:: How to complete this task ::
Begin the copy at the line that contains "Instruction: Toggle the 本校 filter tag", end it at the last line of the entries below, keep every word exact, and include no pictures.

Stored data:
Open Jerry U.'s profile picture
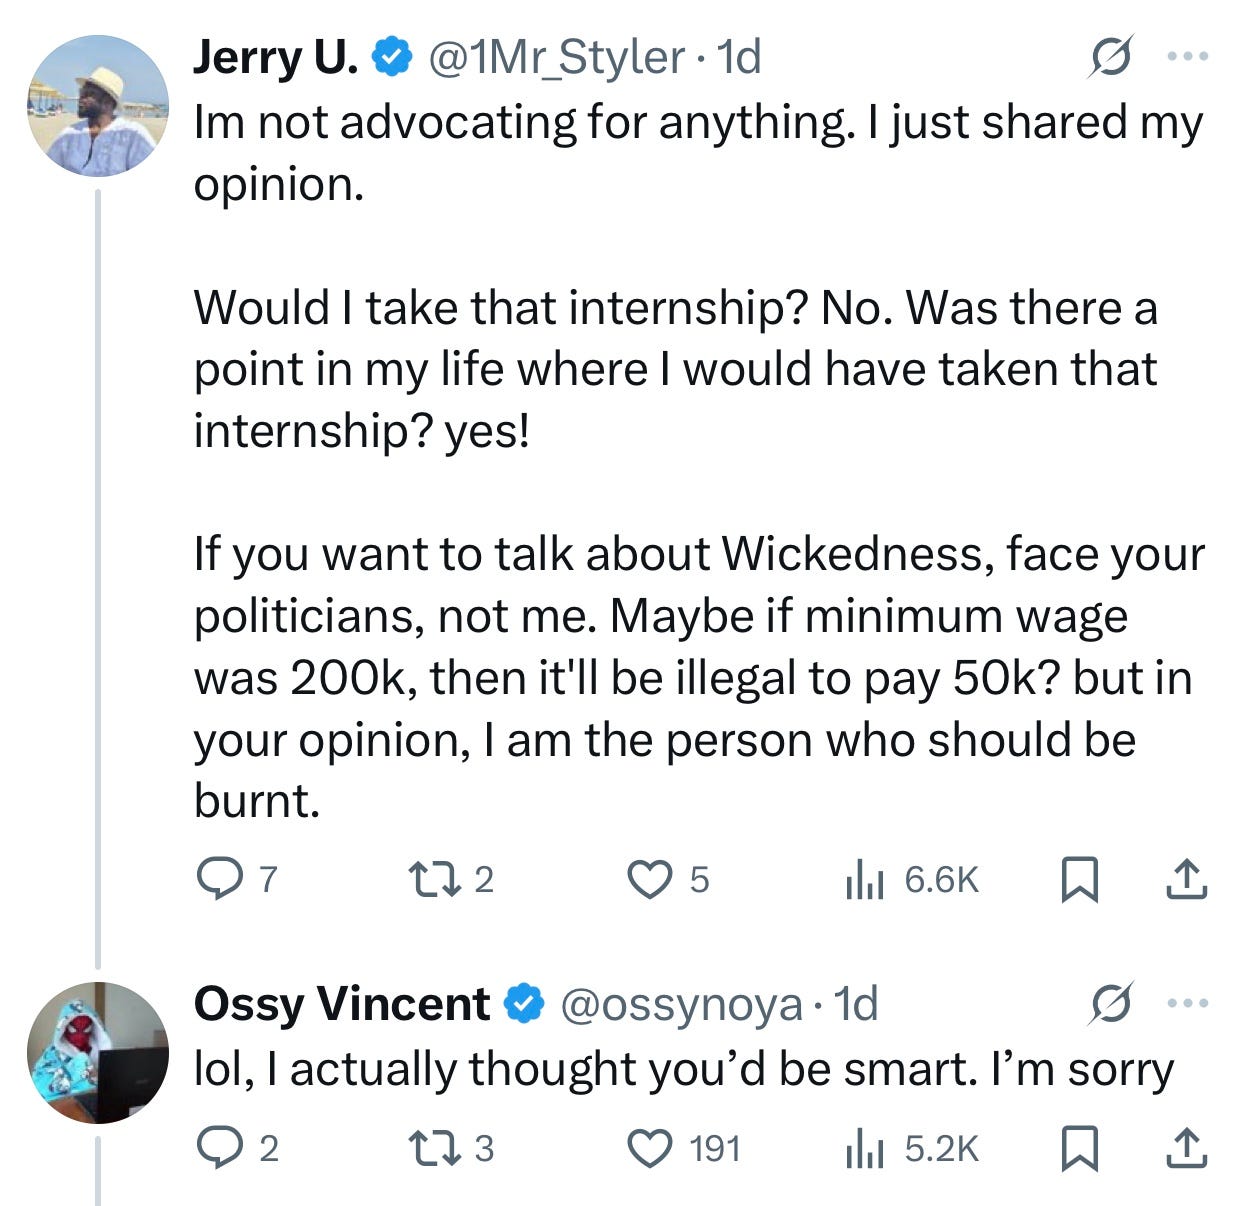 98,106
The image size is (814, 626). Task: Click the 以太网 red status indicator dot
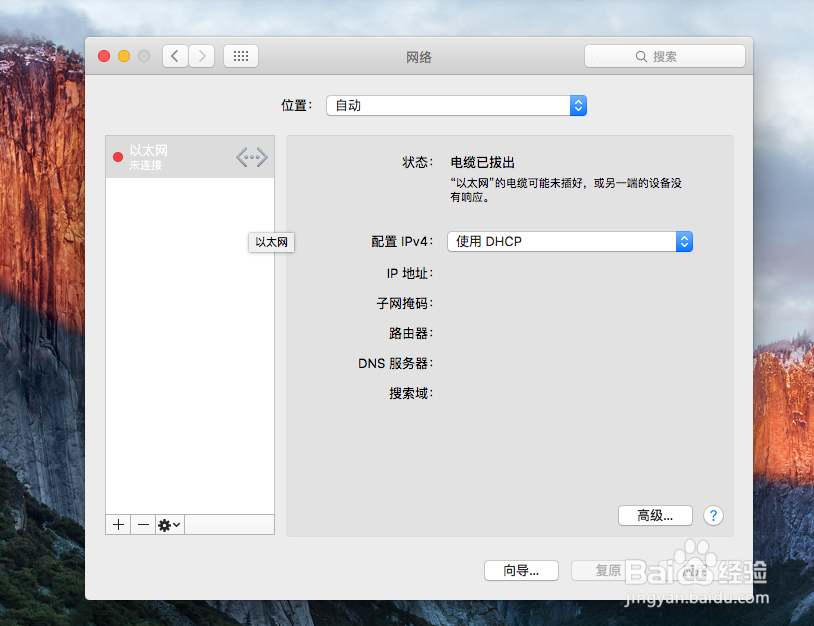(x=117, y=156)
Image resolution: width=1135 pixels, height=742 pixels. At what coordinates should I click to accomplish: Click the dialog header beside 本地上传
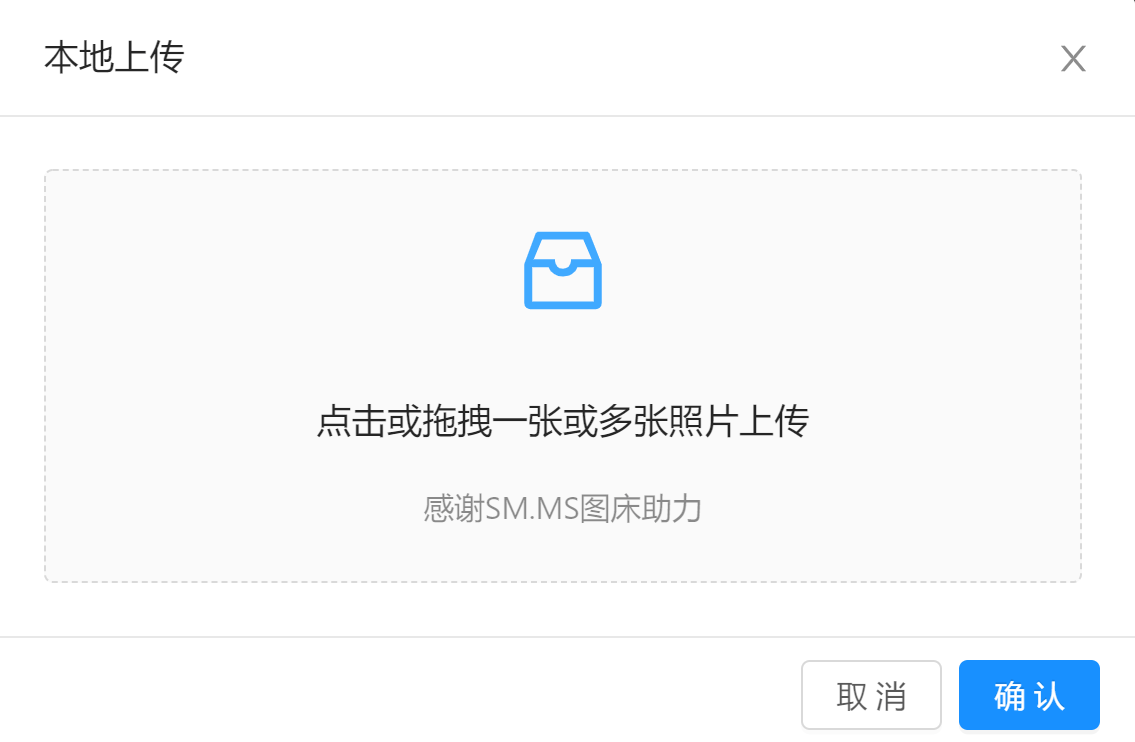pyautogui.click(x=579, y=58)
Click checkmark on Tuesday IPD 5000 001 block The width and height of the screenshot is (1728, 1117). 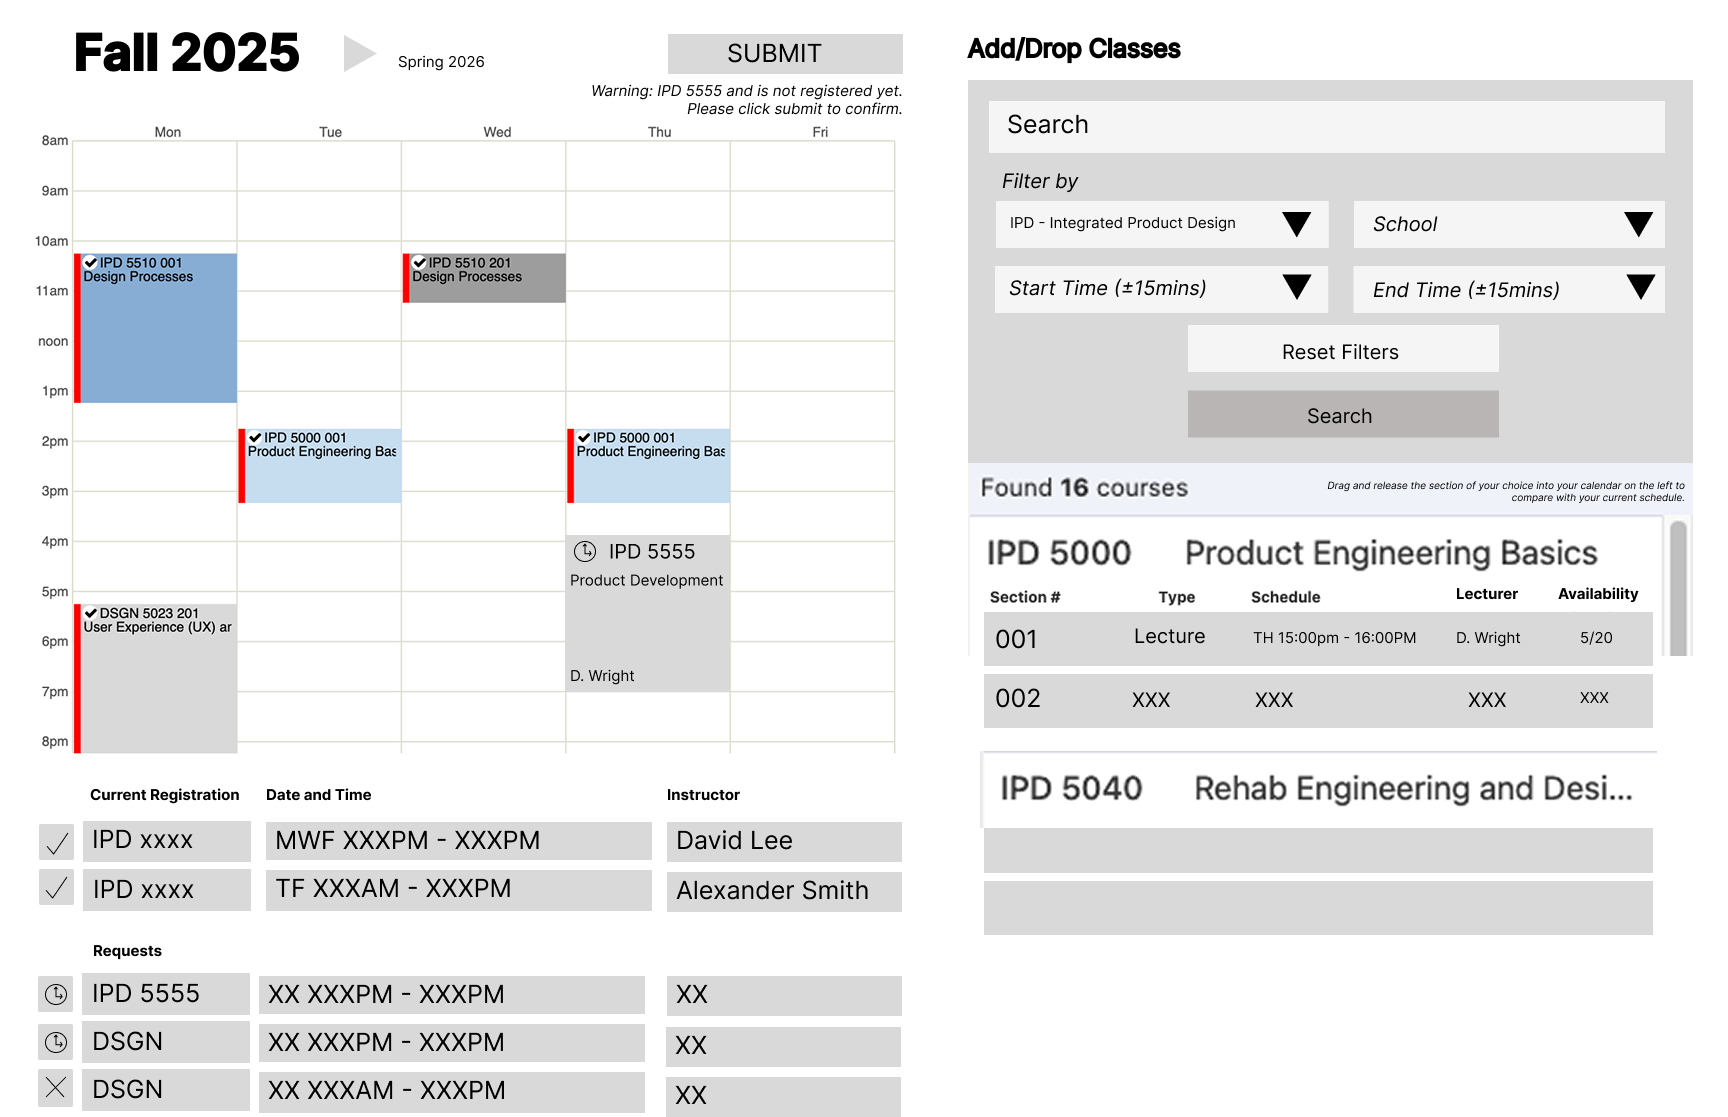(255, 438)
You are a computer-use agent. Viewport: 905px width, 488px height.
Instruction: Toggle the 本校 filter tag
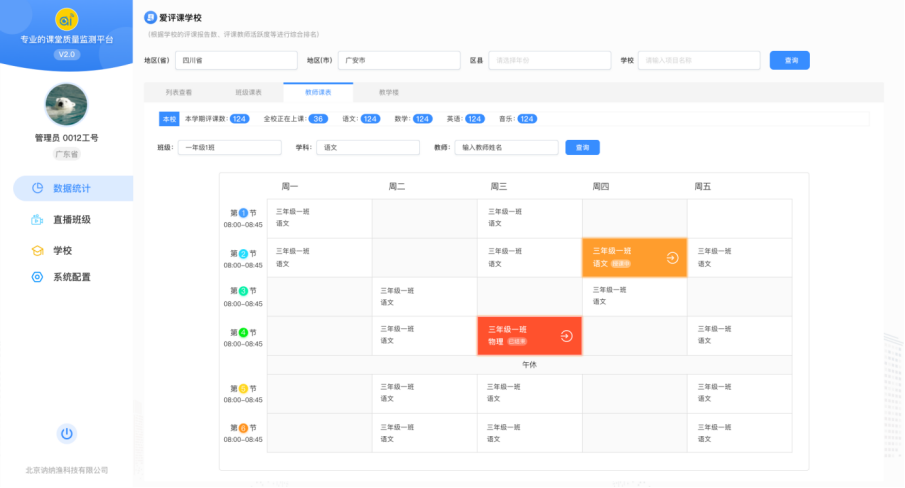pos(169,119)
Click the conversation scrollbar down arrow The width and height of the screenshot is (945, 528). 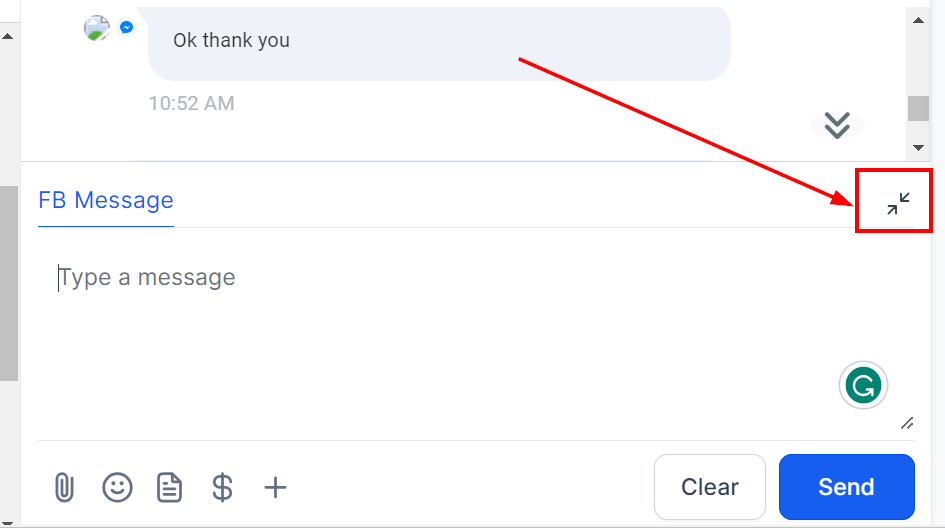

:: Solved problem ::
Instruction: Toggle the 本校 filter tag
pos(169,119)
Click the conversation scrollbar down arrow The width and height of the screenshot is (945, 528). 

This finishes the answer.